The multi-GPU batched all-neighbors knn graph building algorithm is part of this PR, which enables all-neighbors graph building for datasets that do not fit on device memory.

Batching can be done by using n_clusters > 1. Multi-GPU feature is supported simply by using CUDA_VISIBLE_DEVICES. Further details below!

Related Issue

[FEA] General batch knn multi-gpu algorithm implementation #727

[Supported ANN algorithms]

IVFPQ: higher recall, takes longer to run
NN Descent: lower recall in general (and has unacceptable low recall issues for some data distributions), but faster to run. Also uses less memory (since it uses half precision)
Plan to add brute force in the future as a separate PR (only usable when n_clusters=1 because using batching means we cannot guarantee 100% accuracy)

[Supported data types]
Currently only supports fp32 data types, but plan to explore and add fp16 data types in the future.

[Number of nearest clusters and total number of clusters]
batch_ann::index has two important configurable parameters.

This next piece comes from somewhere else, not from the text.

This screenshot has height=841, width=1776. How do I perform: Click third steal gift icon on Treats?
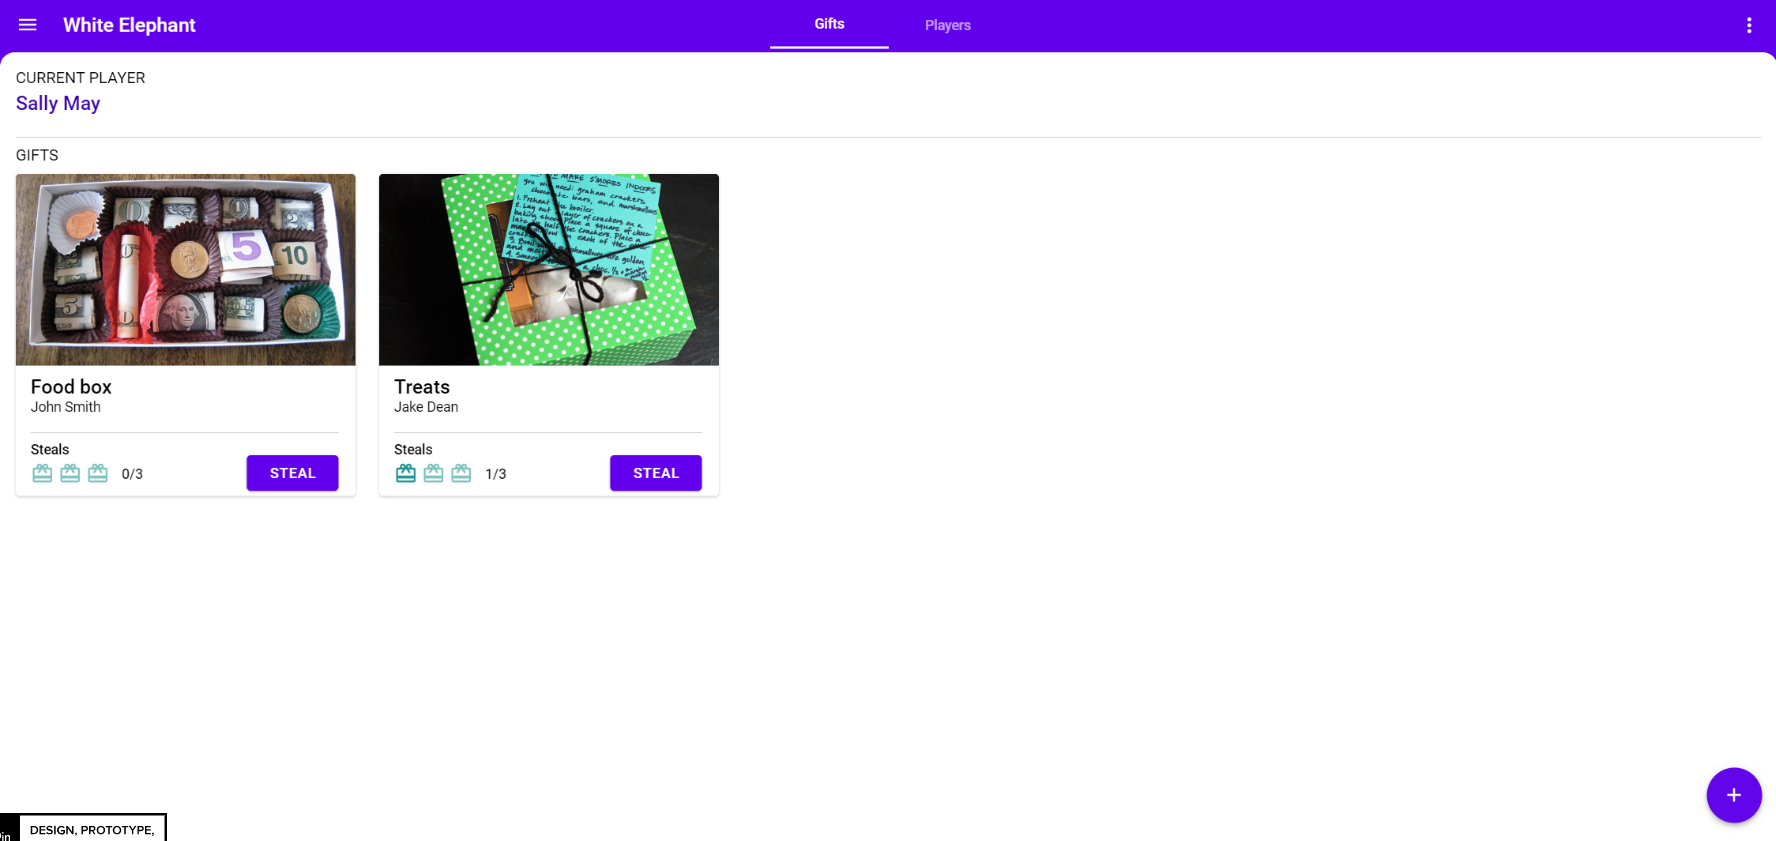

n_nearest_clusters: number of clusters each data is assigned to
n_clusters: total number of clusters

Some important notes about these two parameters;

the ratio of n_nearest_clusters / n_clusters determines device memory usage.
- Approximately (n_nearest_clusters / n_clusters ) * num_rows_in_entire_data number of rows will be put on device memory at once.
- E.g. between (n_nearest_clusters / n_clusters ) = 2/10 and 2/20, the latter will use less device memory.
larger n_nearest_clusters results in better accuracy of the final all-neighbors knn graph.
- E.g. With the similar device memory usages, (n_nearest_clusters / n_clusters) = 4/20 will have better accuracy than 2/10 at the cost of performance.
When n_clusters=1, does not perform batching.

Dependent on...

Resource management: Decoupling multi gpu resources from nccl usage raft#2647, Change snmg index to use nccl-dependent device resource #869
InnderProduct metric support: [FIX] Revert negated InnerProduct distance for NN Descent #859

How to Use

Can be used like the following

// in test.cpp file
batch_ann::index_params params;
params.n_clusters         = 10; // total number of clusters
params.n_nearest_clusters = 2; // number of clusters each data is assigned to

// Option 1: For usage with IVFPQ
params.graph_build_params = batch_ann::graph_build_params::ivf_pq_params{};
// Option 2: For usage with NN Descent
params.graph_build_params = batch_ann::graph_build_params::nn_descent_params{};

auto index = batch_ann::build(handle_, host_data_view, k, params);

the batch_ann::build internally runs on multi gpu or single gpu depending on visible cuda devices.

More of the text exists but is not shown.